23 November 2009

Revenge of the Multibyte Characters

In The Netherlands, where I'm from, we do have Multibyte characters. Names with diacritic characters occur frequently.
In a prior post I've written about using Oracle text to perform diacritic searches.

This post is about the table definition. Every now and then this problem rears its ugly head, that's why I decided to write this little note on it.

Let's look at the problem at hand. First we'll create a table:
SQL> create table test
  2  (name varchar2 (7))
  3  /

Table created.

No problem so far.. but what happens when we try to insert a name with diacritics into this table?

SQL> insert into test values ('Alèx')
  2  /

1 row created.
No problem. Or so it seems... what is the length of the name that I just inserted into the table?

SQL> select length (name)
  2    from test
  3  /


Even though the name contains a diacritic character, the length is four. But what if we insert a name with length seven with diacritic characters?

SQL> rollback
  2  /

Rollback complete.

SQL> insert into test values ('Thérèse')
  2  /
insert into test values ('Thérèse')
ERROR at line 1:
ORA-12899: value too large for column "ALEX"."TEST"."NAME" (actual: 9, maximum: 7)

The error message is not quite clear. It says the name is too long, but when you count them like

T h é r è s e 
1 2 3 4 5 6 7
it should match.... Of course it has to do with the diacritic characters in the name.

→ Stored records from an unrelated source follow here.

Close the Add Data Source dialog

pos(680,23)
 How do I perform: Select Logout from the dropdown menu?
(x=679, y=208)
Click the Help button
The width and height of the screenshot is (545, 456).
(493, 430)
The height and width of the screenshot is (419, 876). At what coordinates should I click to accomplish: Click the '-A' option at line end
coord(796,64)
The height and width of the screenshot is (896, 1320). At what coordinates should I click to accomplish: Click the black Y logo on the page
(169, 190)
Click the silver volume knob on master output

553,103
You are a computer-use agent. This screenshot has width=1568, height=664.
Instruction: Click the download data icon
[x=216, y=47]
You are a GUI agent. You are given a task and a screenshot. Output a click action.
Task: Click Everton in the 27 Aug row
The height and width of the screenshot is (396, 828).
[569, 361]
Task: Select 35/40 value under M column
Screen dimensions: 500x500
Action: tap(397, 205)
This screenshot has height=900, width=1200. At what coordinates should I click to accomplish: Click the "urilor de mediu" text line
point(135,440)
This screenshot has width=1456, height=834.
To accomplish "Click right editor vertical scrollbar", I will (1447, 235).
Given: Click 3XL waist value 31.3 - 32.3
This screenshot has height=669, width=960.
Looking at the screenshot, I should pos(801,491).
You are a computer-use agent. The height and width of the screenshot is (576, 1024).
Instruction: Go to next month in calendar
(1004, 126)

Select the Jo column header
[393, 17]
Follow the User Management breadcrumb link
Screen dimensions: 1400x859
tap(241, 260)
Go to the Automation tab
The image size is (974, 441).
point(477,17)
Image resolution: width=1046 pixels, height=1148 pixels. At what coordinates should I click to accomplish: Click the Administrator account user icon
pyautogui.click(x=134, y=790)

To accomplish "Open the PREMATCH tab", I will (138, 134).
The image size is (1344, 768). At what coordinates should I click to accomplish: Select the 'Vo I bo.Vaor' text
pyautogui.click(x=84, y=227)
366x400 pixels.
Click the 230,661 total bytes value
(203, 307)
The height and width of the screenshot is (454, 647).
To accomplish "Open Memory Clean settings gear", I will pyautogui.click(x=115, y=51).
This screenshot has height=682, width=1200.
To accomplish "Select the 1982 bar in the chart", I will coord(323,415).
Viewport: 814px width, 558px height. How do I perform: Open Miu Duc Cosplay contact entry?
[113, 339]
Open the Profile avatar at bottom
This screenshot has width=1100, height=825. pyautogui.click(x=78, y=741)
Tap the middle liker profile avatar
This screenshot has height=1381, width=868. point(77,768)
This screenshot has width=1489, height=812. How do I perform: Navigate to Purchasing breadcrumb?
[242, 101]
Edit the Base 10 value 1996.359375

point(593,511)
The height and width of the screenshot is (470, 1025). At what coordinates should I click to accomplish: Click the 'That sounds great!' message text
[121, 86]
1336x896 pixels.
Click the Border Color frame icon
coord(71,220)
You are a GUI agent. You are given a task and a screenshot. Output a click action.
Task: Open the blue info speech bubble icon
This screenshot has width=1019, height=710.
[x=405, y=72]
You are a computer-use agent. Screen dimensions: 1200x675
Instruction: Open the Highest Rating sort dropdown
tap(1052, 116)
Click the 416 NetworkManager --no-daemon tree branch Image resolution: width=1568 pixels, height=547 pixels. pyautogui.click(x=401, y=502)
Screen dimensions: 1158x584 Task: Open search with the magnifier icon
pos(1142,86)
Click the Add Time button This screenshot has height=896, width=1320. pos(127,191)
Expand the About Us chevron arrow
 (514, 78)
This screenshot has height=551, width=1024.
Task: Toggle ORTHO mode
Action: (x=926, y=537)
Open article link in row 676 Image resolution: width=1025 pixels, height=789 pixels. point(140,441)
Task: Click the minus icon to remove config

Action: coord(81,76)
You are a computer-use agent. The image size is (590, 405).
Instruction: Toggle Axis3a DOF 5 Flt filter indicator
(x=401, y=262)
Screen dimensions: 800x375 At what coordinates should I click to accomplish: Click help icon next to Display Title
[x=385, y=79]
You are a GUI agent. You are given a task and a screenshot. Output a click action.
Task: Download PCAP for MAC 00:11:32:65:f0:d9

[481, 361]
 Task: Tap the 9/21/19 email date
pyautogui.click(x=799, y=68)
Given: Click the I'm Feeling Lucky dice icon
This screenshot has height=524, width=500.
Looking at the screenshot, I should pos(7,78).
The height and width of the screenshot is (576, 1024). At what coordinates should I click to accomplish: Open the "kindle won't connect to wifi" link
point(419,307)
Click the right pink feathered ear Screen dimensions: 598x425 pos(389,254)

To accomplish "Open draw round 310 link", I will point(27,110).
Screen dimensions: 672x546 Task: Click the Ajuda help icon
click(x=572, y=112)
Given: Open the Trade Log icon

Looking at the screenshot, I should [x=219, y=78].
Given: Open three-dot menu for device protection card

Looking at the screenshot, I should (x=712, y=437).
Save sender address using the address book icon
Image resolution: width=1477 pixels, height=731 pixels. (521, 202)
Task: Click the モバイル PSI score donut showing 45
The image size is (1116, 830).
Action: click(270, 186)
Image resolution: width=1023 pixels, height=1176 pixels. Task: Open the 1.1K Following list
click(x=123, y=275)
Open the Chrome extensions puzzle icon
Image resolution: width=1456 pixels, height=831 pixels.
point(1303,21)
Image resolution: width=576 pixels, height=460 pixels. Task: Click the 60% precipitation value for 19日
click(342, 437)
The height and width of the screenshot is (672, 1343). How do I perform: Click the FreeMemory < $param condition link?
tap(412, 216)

We can check this by using the LENGTHB function (notice the "B" at the end of Length)
SQL> with local_name
  2  as
  3  (select 'Thérèse' name
  4     from dual
  5  )
  6  select length (name)
  7       , lengthb (name)
  8    from local_name
  9  /

------------ -------------
           7             9

When we query the length in Bytes, it becomes obvious. The last name we inserted was too long in Bytes. How to fix this? Either increase the length of the column, or change it from BYTE to CHAR (and I don't mean the datatype CHAR)

SQL> drop table test
  2  /

Table dropped.

SQL> create table test
  2  (name varchar2 (7 char))
  3  /

Table created.
Now the column will allow up to seven characters in it regardless of the byte size of the data. Or at least that's how I interpret the documentation.
The name which we couldn't insert with a prior INSERT statement, now comfortably fits into the column:
SQL> insert into test values ('Thérèse')
  2  /

1 row created.

So, when you use Multibyte characters, check you Length Semantics!

You can check your setting with this statement:
SQL> show parameter nls_length_semantics

NAME                                 TYPE        VALUE
------------------------------------ ----------- -----
nls_length_semantics                 string      BYTE

And just to clean up the test table.
SQL> drop table test
  2  /

Table dropped.

Oracle Documentation


  1. thanks a ton. it helped me a lot :)

  2. Gr8 article Alex. was very helpful....
    Can u also add about how to identify what Character-set of Oracle is set at our end....

  3. Multi-byte characters had caused me a lot of pain.

    Do you have a suggestion for this problem:

    I have a CLOB field that *might* contains some multi-byte characters, and I need to select in SQL and convert this field into a string for downstream process, currently I am using:

    SELECT DBMS_LOB.SUBSTR( description, 4000, 1 ) FROM table

    But the 4000 in above command is in length of characters, rather than bytes. So I had change to 3000 to handle any multi-byte characters that might have crept into the data.
    The problem is for data that do not contain multibyte character, it might unnecessarily truncated more data than it need to.
    (The 4000 is the string limitation, we can/had to live with that.)

    Is there a way to do something in equivalent of:

    SELECT DBMS_LOB.SUBSTR( description, 4000bytes, 1 ) FROM table

    That way I can get as much data out as possible.

    Note: I am not allowed to create temp tables/views, not using PL/SQL, only SQL SELECT...

  4. Thanks for this article it helped me a lot...